- **OBJECTIVE**
Copy the passage on Machiavelli's theory of the state word for word, from its first sentence to its last.

- **GIVEN PASSAGE**
-------
The Introduction examines the historiography of the idea of the state in twentieth- and twenty-first-century Machiavellian scholarship. It analyses the empirical and methodological problems associated with this specialist literature, before then outlining a new way of reconstructing Machiavelli’s theory of lo stato – and of interpreting it as the very crux of his political philosophy – by laying out a new intellectual basis upon which to reorient our present understanding of the foundations of Machiavelli’s conceptualization of the state from his earliest writings onwards. It draws new attention to the formative role in Renaissance political discourse of a sequence of theories – subsequently discussed in each chapter of Part I of the book – which were drawn from classical Roman political, moral, rhetorical, and aesthetic thought and which came to shape decisively Machiavelli’s own theory. And it forwards the contention, substantiated in detail in Part II, that his theory underwent two redactions, first in The Prince and then in the Discourses. The Introduction closes by broaching the crucial question of whether, in classifying Machiavelli as a singularly pioneering theorist of the state in the early modern period, we should also see him as a theorist of state personality.
The protagonist of Chapter 4 is the Ciceronian concept of the persona civitatis, an idea which comes to be associated with the ‘person of the state’ in Renaissance political philosophy. The first section of this chapter identifies the firmly theatrical role which this idea delineates in Cicero’s political thinking about the character of civil associations and the duties of the executive magistrate in the Roman Republic. It also illuminates how Cicero derives the idea from the same Stoic theory of personae which is subsequently developed by Seneca in a more markedly monarchical vein. The second section of the chapter then recounts the historical career of the persona civitatis, which comes to act as the pivot of a highly influential theory of representation in Renaissance political thought – a theory which proved indispensable to the humanist task of sustaining classical claims about liberty and the res publica in this transformed post-classical environment. In Renaissance Florence, Bruni, Palmieri, Manetti, and Alberti all recur to this theory to talk about how the republic can be embodied and articulated as a person. This is a line of thinking which Machiavelli will refuse to endorse: he never accepts that the state can be represented.
-------
- **DATA LINES**
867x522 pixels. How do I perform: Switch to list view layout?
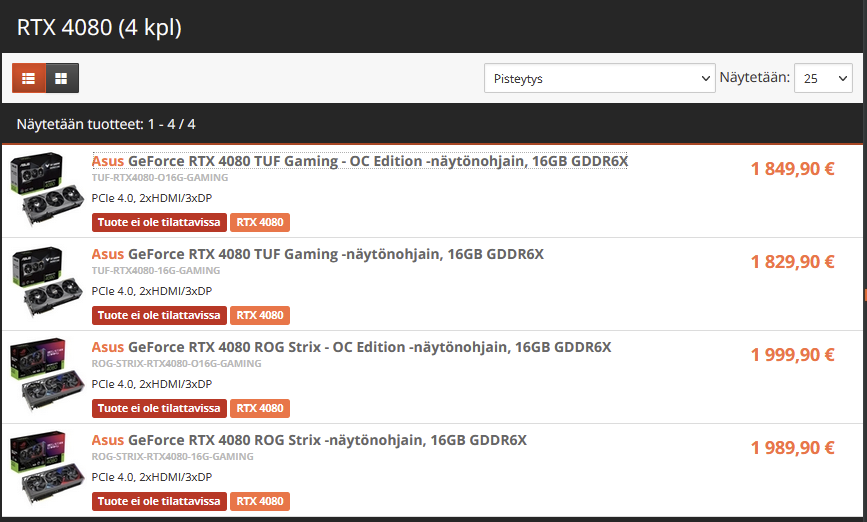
-------
- **WORKED ANSWER**
The Introduction examines the historiography of the idea of the state in twentieth- and twenty-first-century Machiavellian scholarship. It analyses the empirical and methodological problems associated with this specialist literature, before then outlining a new way of reconstructing Machiavelli’s theory of lo stato – and of interpreting it as the very crux of his political philosophy – by laying out a new intellectual basis upon which to reorient our present understanding of the foundations of Machiavelli’s conceptualization of the state from his earliest writings onwards. It draws new attention to the formative role in Renaissance political discourse of a sequence of theories – subsequently discussed in each chapter of Part I of the book – which were drawn from classical Roman political, moral, rhetorical, and aesthetic thought and which came to shape decisively Machiavelli’s own theory. And it forwards the contention, substantiated in detail in Part II, that his theory underwent two redactions, first in The Prince and then in the Discourses. The Introduction closes by broaching the crucial question of whether, in classifying Machiavelli as a singularly pioneering theorist of the state in the early modern period, we should also see him as a theorist of state personality.
The protagonist of Chapter 4 is the Ciceronian concept of the persona civitatis, an idea which comes to be associated with the ‘person of the state’ in Renaissance political philosophy. The first section of this chapter identifies the firmly theatrical role which this idea delineates in Cicero’s political thinking about the character of civil associations and the duties of the executive magistrate in the Roman Republic. It also illuminates how Cicero derives the idea from the same Stoic theory of personae which is subsequently developed by Seneca in a more markedly monarchical vein. The second section of the chapter then recounts the historical career of the persona civitatis, which comes to act as the pivot of a highly influential theory of representation in Renaissance political thought – a theory which proved indispensable to the humanist task of sustaining classical claims about liberty and the res publica in this transformed post-classical environment. In Renaissance Florence, Bruni, Palmieri, Manetti, and Alberti all recur to this theory to talk about how the republic can be embodied and articulated as a person. This is a line of thinking which Machiavelli will refuse to endorse: he never accepts that the state can be represented.